RECORD EXTRACTS:
--- START ---

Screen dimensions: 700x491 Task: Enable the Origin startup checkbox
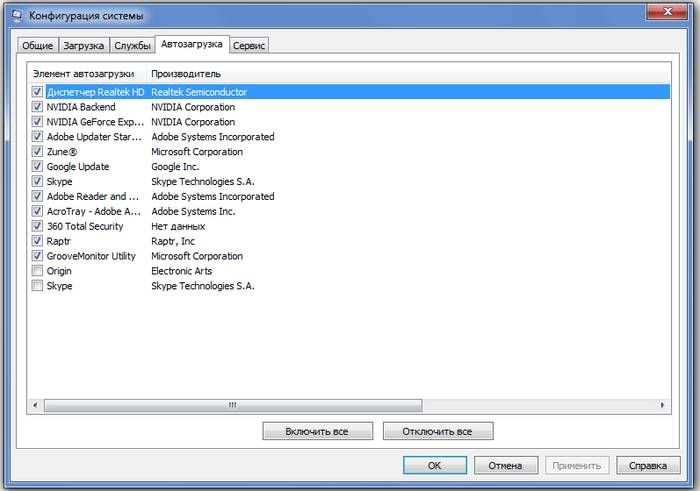click(37, 271)
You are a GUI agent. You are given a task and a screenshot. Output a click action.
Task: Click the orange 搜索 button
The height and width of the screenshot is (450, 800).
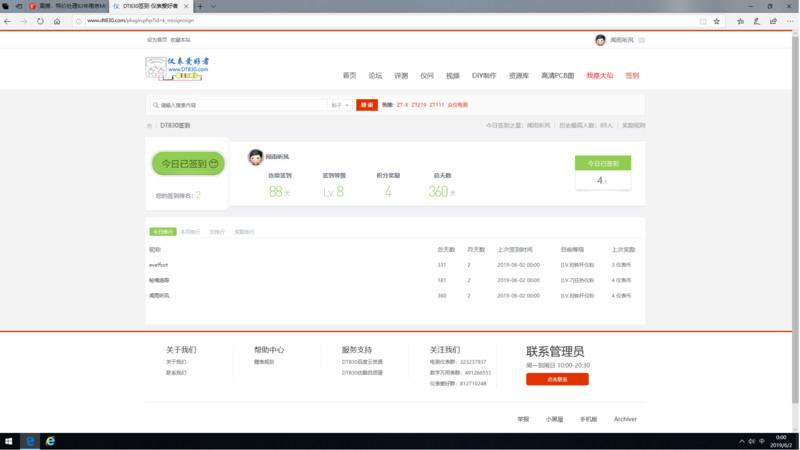pyautogui.click(x=367, y=105)
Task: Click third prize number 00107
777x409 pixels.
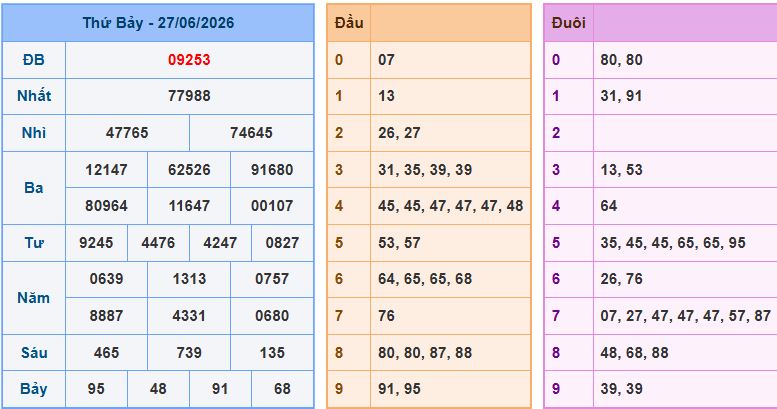Action: click(x=272, y=206)
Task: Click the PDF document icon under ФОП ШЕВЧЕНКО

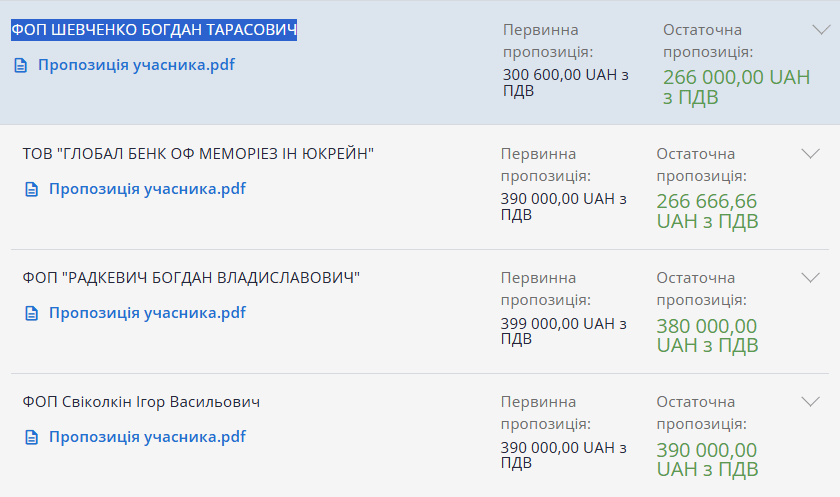Action: tap(20, 65)
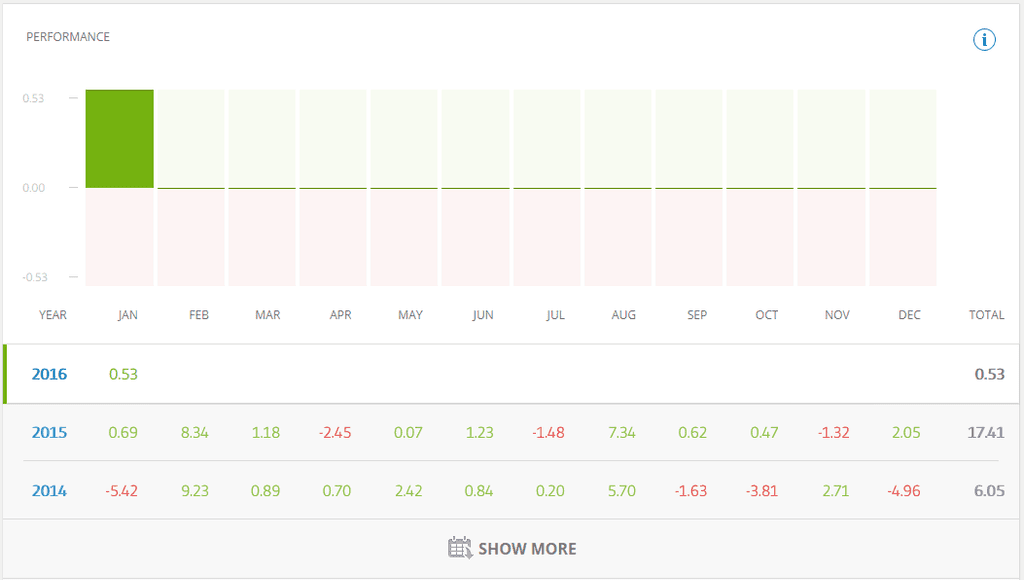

--- END ---

TASK DETAILS:
Copy every one of the entries above word for word, leaving out the pictures.

RIGHT ANSWER:
Screen dimensions: 700x491 Task: Enable the Origin startup checkbox
click(37, 271)
You are a GUI agent. You are given a task and a screenshot. Output a click action.
Task: Click the orange 搜索 button
The height and width of the screenshot is (450, 800).
pyautogui.click(x=367, y=105)
Task: Click third prize number 00107
777x409 pixels.
Action: click(x=272, y=206)
Task: Click the PDF document icon under ФОП ШЕВЧЕНКО

Action: tap(20, 65)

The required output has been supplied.